Partenza lanciata anche per la Roma che ha superato il Bologna per 1-0. In un Olimpico come al solito tutto esaurito in ogni ordine di posto, la formazione capitolina ha offerto una prova convincente condita dal gol partita del brasiliano Wesley che ha ben impressionato al debutto davanti ai nuovi tifosi. Ha fortemente deluso il Bologna apparso in campo apatico e svogliato, lontano parente di quello ammirato nella scorsa stagione.

Fonte: RaiPlay

Il Como ha confermato i pronostici della vigilia di squadra rivelazione del campionato. La formazione lariana ha mostrato tutta la sua forza dominando per l’intero incontro una Lazio inguardabile e dimessa. I lombardi hanno maturato il successo nella ripresa quando è salito in cattedra Nico Paz, talento straordinario, autore dell’assist per la rete del vantaggio e della perla su punizione che è valsa il raddoppio. Per la prima volta dalla sua introduzione si è assistito alla spiegazione della decisione VAR, in questo caso dalla voce dell’arbitro Manganiello, per un gol annullato a Castellanos per un fuorigioco alquanto dubbio.

Fonte: RaiPlay

Ha parzialmente deluso l’Atalanta che non è andata oltre il pareggio casalingo per 1-1 contro la neopromossa Pisa. La formazione toscana ha ben impressionato nel primo tempo passando in vantaggio grazie ad una autorete di Hien ed andando vicino al raddoppio negato da un intervento prodigioso di Carnesecchi. Nella ripresa si è scatenato Scamacca che prima ha realizzato il gol del pareggio (dopo un’astinenza personale durata 455 giorni) e poi ha colpito la traversa con un colpo di testa. Vani gli attacchi atalantini finali alla ricerca della vittoria.

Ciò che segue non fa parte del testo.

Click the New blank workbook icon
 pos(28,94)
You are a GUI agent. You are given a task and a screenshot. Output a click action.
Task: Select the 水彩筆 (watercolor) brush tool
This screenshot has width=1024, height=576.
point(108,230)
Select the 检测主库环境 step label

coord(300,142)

A Cagliari la Fiorentina ha perso una grande occasione per incamerare i tre punti venendo raggiunta al 94’ da un gol di Luvumbo. Il risultato di pareggio per 1-1 è giusto in quanto il match è stato sostanzialmente equilibrato. Partita spettacolare nella ripresa tra Udinese e Verona, terminata in parità 1-1 dove si è distinto il brasiliano Giovane autore di ottime giocate. Senza particolari emozioni Genoa-Lecce terminata a reti bianche con un unico acuto costituito da un tiro di Carboni ottimamente parato da Falcone.